A Knowledge-Based Approach to Automatic Detection of Equipment Alarm Sounds in a Neonatal Intensive Care Unit Environment

January 12, 2018

Ganna RaboshchukCliment NadeuPeter JancovicAlex Peiró LiljaMunevver KokuerBlanca Muñoz MahamudAna Riverola de Veciana

Early Access Note:
Early Access articles are new content made available in advance of the final electronic or print versions and result from IEEE’s Preprint or Rapid Post processes. Preprint articles are peer-reviewed but not fully edited. Rapid Post articles are peer-reviewed and edited but not paginated. Both these types of Early Access articles are fully citable from the moment they appear in IEEE Xplore.

Abstract

A Knowledge-Based Approach to Automatic Detection of Equipment Alarm Sounds in a Neonatal Intensive Care Unit Environment

A large number of alarm sounds triggered by biomedical equipment occur frequently in the noisy environment of a neonatal intensive care unit (NICU) and play a key role in providing healthcare. In this paper, our work on the development of an automatic system for detection of acoustic alarms in that difficult environment is presented. Such automatic detection system is needed for the investigation of how a preterm infant reacts to auditory stimuli of the NICU environment and for an improved real-time patient monitoring. The approach presented in this paper consists of using the available knowledge about each alarm class in the design of the detection system.
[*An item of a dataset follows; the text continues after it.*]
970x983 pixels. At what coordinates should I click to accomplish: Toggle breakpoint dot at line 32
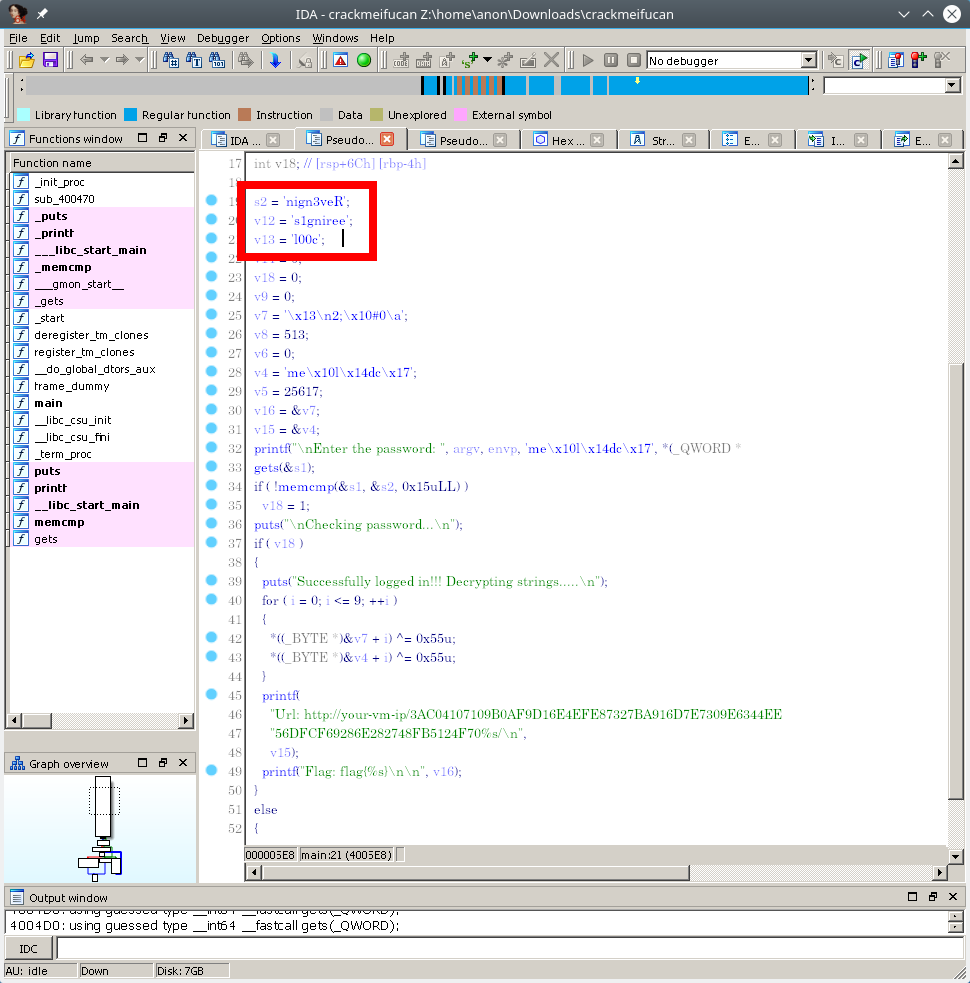(x=211, y=448)

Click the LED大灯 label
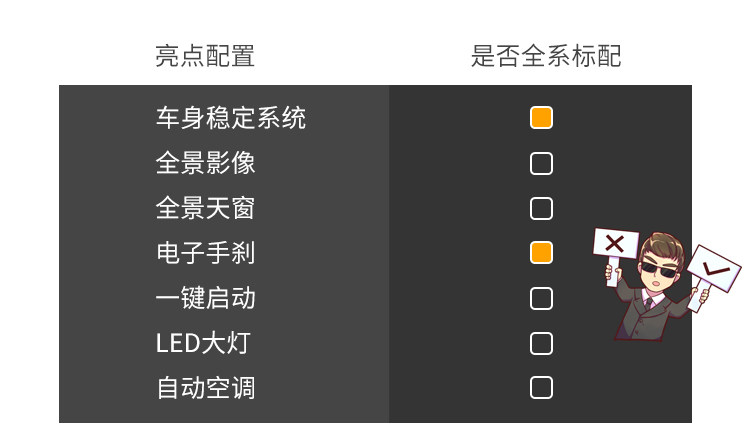point(203,343)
The information about the frequency structure is used in the feature extraction stage and the time structure knowledge is incorporated at the post-processing stage. Several alternative methods are compared for feature extraction, modelling and post-processing. The detection performance is evaluated with real data recorded in the NICU of the hospital, and by using both frame-level and period-level metrics. The experimental results show that the inclusion of both spectral and temporal information allows to improve the baseline detection performance by more than 60%.